番組の中でも語られたように、大杉さんは2011年に日韓共同制作『砂の駅』公演のため、1ヶ月間ほど韓国で暮らしていた。『砂の駅』は「転形劇場」(1968~88)を率いた劇作家・太田省吾の遺作である。台詞をすべて排除した沈黙劇、その中でも有名な駅シリーズの一つだった。公演には大杉漣の他にも品川徹や鈴木理江子といった元劇団員、さらに初演作品に出演した舞踏家の上杉満代も参加した。
日韓共同制作の発案者は韓国の演出家キム・アラさんだった。彼女はその前々年度にも同じく太田作品である『水の駅』『風の駅』を手がけていた。韓国側の出演者はベテラン俳優のペク・ソンヒ、クォン・ソンドク、そして韓国における太田作品の常連であるナム・ミョンニョルと、豪華キャストだった。
太田省吾を知る日韓の人々が集まり、彼のオマージュ作品を作る。セリフのない沈黙劇は、言葉の問題もなく、共同公演に最適だと思った。木村典子さんも生前の太田さんと一緒に韓国で『更地』(太田省吾作・演出)のプロデュース公演を手がけており、その縁もあって日本から韓国に来た出演者のお世話などをしていた。

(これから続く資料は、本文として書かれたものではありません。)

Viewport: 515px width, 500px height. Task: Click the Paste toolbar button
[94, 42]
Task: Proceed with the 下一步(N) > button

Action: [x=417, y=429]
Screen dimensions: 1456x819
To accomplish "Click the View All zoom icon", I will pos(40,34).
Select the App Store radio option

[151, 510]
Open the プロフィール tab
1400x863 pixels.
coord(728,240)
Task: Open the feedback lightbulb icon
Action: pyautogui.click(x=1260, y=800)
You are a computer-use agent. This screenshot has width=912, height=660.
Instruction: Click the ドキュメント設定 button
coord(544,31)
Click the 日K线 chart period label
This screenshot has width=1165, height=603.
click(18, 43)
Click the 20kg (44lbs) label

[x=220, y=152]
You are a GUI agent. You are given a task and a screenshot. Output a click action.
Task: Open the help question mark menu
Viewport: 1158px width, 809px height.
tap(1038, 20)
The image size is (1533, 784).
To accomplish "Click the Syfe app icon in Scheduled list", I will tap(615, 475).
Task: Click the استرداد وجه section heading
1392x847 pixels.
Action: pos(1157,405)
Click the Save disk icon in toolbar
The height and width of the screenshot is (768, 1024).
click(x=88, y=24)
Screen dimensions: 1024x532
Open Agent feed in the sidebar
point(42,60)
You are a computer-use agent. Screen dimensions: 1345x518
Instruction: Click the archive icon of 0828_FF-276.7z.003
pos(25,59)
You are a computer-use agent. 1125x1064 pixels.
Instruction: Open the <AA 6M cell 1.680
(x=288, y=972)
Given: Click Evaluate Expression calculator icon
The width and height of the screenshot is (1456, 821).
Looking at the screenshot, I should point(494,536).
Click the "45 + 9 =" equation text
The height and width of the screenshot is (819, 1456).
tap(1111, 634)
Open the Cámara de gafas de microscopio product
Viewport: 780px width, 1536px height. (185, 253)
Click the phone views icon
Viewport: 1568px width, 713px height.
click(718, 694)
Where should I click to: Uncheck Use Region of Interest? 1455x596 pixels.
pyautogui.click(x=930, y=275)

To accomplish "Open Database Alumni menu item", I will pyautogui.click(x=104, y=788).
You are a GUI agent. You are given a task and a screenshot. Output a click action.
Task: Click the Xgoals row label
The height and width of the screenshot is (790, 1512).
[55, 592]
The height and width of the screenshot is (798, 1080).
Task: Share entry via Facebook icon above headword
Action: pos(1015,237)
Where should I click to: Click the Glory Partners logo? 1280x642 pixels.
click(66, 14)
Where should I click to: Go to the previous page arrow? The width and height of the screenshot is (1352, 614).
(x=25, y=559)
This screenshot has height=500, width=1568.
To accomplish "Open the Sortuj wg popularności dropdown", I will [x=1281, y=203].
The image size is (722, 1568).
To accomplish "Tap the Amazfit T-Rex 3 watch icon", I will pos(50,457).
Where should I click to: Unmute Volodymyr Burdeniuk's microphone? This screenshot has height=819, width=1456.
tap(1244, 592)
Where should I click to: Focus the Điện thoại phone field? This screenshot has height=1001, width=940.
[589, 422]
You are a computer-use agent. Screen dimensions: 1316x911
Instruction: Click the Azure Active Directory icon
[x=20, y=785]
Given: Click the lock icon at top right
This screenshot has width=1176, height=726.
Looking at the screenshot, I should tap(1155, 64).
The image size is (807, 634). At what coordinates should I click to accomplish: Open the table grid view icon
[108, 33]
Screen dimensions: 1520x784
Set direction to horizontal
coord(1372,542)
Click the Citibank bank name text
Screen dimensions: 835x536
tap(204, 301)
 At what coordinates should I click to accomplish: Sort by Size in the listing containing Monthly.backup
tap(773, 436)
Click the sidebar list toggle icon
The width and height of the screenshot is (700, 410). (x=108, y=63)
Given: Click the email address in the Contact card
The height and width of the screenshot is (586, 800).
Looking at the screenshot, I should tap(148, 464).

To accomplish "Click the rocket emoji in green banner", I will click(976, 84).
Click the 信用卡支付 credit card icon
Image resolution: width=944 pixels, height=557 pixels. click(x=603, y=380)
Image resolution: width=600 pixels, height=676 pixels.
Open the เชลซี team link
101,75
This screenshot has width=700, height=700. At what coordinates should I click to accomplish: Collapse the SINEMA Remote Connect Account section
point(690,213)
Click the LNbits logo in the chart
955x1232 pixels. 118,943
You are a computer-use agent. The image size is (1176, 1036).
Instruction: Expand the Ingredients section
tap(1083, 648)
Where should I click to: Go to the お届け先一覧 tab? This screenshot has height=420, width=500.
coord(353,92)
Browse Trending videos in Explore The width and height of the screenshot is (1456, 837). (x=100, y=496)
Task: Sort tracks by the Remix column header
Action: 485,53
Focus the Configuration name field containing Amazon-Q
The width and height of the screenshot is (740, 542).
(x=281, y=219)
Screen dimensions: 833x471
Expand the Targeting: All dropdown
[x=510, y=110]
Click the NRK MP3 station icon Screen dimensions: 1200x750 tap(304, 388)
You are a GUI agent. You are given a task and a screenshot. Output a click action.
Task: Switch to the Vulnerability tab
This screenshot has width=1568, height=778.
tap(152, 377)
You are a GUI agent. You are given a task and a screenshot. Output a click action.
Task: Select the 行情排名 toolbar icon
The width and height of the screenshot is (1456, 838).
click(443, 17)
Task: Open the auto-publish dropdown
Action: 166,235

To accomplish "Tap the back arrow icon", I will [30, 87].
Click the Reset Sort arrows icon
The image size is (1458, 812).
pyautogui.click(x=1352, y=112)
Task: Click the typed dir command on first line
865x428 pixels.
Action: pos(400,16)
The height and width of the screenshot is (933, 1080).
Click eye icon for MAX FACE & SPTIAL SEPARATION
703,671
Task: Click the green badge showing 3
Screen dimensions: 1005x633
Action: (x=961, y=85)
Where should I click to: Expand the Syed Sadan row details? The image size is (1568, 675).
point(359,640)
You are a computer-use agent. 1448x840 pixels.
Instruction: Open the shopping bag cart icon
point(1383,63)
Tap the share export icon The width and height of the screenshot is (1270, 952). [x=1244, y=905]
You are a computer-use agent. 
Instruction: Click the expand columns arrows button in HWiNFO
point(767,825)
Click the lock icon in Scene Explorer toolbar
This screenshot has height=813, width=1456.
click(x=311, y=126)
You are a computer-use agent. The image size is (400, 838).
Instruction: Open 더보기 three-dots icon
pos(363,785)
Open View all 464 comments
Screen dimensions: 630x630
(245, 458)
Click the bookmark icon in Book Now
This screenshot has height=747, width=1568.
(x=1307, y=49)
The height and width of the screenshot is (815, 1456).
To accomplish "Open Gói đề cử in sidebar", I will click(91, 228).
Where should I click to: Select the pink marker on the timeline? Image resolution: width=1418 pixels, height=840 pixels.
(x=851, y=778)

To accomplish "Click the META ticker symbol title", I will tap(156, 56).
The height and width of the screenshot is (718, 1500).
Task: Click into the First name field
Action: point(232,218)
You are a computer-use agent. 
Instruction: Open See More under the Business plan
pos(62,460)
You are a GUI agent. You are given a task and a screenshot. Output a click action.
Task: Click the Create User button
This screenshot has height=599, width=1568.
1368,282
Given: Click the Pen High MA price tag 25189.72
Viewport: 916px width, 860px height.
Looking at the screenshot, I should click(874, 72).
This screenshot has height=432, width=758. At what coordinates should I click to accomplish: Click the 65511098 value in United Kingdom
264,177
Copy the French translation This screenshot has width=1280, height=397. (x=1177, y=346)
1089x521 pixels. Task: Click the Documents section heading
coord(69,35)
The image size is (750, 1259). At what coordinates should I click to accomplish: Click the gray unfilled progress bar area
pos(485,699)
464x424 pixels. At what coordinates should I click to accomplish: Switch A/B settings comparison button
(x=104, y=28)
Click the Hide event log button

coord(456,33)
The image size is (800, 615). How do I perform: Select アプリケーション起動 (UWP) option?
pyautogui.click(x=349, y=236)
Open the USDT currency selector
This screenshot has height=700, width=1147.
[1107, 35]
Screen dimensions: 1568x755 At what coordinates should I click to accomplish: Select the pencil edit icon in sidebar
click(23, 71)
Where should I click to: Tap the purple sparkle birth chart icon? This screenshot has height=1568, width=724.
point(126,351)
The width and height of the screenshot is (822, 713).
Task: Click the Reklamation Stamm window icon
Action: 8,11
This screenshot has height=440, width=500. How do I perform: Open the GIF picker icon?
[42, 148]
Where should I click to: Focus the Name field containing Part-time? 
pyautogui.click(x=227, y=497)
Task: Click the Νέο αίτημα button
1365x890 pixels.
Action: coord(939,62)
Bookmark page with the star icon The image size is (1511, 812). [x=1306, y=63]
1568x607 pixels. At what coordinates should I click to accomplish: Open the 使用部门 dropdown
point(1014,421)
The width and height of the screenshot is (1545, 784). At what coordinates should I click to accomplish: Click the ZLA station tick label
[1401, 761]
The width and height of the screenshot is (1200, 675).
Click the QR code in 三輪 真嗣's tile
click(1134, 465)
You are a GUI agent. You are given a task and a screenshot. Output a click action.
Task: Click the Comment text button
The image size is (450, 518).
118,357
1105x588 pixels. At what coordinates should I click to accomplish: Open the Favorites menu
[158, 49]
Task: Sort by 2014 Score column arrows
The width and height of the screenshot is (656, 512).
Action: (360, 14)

稽古の期間は約1ヶ月だった。忙しい人々がよく日本を空けられたものだと、その「長さ」に少し驚いた記憶がある。
ところで、その稽古はとても大変なものだった。
そもそも、国をまたいだ共同作業は意志の疎通に時間がかかり、揉め事も多いのが常だ。言語の問題以上に、仕事のやり方の違いが誤解や不信を招く。でも、ともに時間を重ねることで、お互いの中に妥協や共感が生まれていく。ところが、この時の現場はいつもとは逆だった。